The First Principle of Liberty: Natural Law (Part 3)

Today is our wrap-up day for the first Principle of Liberty. Read the previous two posts to familiarize yourself with the first precept W. Cleon Skousen covers in his book The 5000 Year Leap.

As we conclude, I am grateful our Founding Fathers agreed with the principles Cicero laid out. Skousen writes that the Founding Fathers “embraced the obvious necessity of building a highly moral and virtuous society. The Founders wanted to lift mankind from the common depravity and chicanery of past civilizations, and to lay the foundation for a new kind of civilization built on freedom for the individual and prosperity for the whole commonwealth. That is why they built their system on Natural Law.” Unfortunately we continue our daily slide away from that absolute standard.


Skousen ends this section with a list of examples of how the Founding Fathers use the principle of Natural Law in writing the Constitution (and in how they lived).
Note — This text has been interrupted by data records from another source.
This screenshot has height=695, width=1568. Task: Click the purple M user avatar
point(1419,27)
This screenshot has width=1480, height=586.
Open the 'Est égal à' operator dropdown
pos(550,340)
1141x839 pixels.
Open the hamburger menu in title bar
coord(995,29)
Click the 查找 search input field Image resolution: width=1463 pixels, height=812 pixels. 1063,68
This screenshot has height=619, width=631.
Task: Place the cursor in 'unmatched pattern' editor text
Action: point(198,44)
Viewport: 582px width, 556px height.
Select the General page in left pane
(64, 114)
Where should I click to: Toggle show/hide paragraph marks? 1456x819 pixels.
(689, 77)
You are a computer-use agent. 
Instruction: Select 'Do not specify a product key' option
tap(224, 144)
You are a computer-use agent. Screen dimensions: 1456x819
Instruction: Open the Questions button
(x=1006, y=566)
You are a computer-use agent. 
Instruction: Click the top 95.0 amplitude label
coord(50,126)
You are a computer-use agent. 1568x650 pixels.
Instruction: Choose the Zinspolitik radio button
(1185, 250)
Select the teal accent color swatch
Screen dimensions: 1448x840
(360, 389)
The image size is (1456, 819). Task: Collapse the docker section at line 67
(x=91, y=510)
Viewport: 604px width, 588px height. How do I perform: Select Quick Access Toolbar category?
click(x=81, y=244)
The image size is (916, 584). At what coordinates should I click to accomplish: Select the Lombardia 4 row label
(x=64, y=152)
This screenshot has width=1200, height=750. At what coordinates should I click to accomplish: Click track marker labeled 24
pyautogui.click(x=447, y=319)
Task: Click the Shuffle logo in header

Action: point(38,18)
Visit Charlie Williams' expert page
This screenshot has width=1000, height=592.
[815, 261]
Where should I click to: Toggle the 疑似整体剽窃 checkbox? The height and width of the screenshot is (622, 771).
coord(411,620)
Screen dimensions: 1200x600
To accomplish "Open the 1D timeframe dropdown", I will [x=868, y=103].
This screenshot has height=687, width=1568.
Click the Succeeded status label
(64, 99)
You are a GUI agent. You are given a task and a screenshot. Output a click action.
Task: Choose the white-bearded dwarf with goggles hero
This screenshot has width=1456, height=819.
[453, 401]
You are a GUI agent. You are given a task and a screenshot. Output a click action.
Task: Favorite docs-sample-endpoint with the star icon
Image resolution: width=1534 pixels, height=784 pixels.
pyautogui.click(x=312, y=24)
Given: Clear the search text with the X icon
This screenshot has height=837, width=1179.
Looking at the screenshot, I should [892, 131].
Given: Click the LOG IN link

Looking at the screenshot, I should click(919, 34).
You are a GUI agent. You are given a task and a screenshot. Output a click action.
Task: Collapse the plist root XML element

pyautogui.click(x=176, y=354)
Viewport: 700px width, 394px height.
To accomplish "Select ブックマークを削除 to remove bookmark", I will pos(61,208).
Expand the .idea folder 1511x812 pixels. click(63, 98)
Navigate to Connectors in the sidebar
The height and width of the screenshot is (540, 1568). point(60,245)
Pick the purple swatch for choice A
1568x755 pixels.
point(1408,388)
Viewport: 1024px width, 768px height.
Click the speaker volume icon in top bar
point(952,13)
He notes the following ideas are based on Natural Law: Unalienable Rights, Unalienable Duties, Habeas Corpus, Limited Government, Separation of Powers, Checks and Balances, Self-Preservation, the right to Contracts, protection of the Family and Marriage, Justice by Reparation, the Right to Bear Arms, and No Taxation Without Representation. He notes (and of course he’s right) that these are only a few examples. . . .


When we understand the baseline for what the Framers of the Constitution wrote (the “why”), we better understand what they wrote. Too few know the Constitution, and that’s something I hope to change along the way. . . .


For now, digest what Cicero and Skousen have written. It’s a lot, but it’s critical. THERE MUST BE A FOUNDATION, A SOLID ROCK—all other ground is sinking sand. Indeed: all other ground is sinking sand.